▶ [Task description]:
Given the records below, the lines starting at the line with "Click the 5.7K replies count" and ending at the line with "in the summary" should be output exactly, both end lines kept and pictures left out.

[Saved entries]

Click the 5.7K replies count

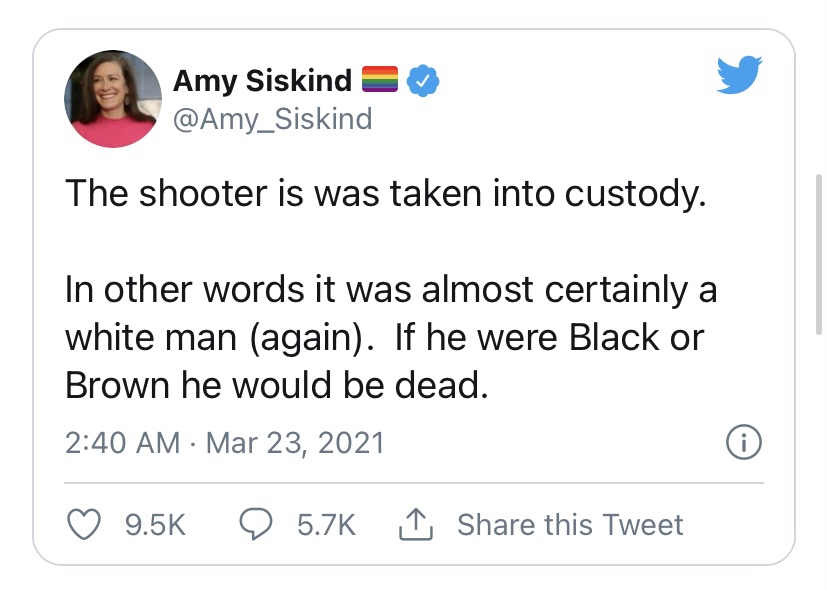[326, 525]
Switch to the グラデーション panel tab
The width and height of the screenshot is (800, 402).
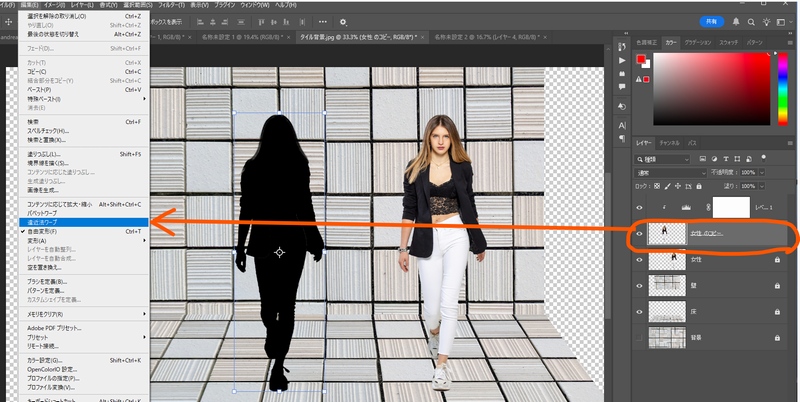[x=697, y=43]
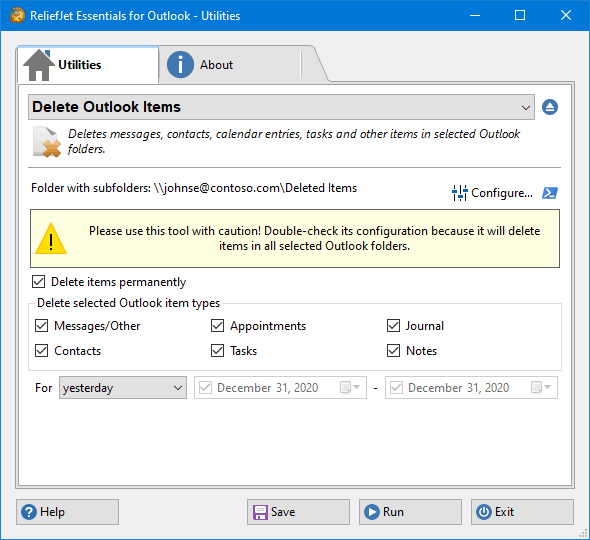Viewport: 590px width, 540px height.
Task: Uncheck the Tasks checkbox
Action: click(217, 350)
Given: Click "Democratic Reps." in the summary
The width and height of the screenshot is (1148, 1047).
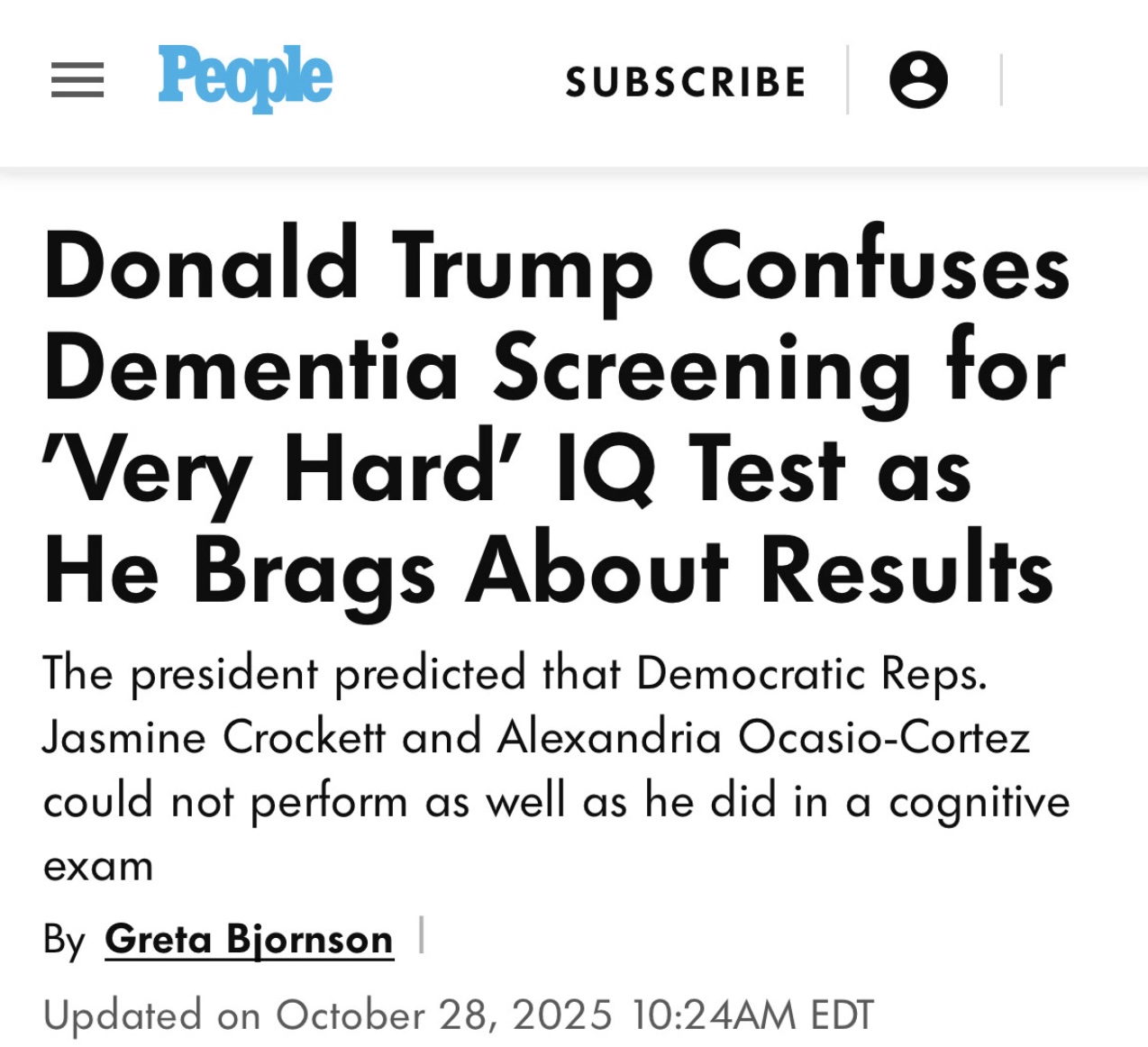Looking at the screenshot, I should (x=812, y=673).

* * *

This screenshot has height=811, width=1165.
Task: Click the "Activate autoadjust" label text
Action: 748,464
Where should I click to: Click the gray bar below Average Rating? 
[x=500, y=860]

--

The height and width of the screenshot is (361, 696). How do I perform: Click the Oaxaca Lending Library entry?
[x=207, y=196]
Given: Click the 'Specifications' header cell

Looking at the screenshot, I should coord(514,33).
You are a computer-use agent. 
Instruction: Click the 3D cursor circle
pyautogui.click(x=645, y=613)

▶ [Solved exercise]:
Click the 5.7K replies count

[326, 525]
Switch to the グラデーション panel tab
The width and height of the screenshot is (800, 402).
[x=697, y=43]
Viewport: 590px width, 540px height.
Task: Uncheck the Tasks checkbox
Action: click(217, 350)
Given: Click "Democratic Reps." in the summary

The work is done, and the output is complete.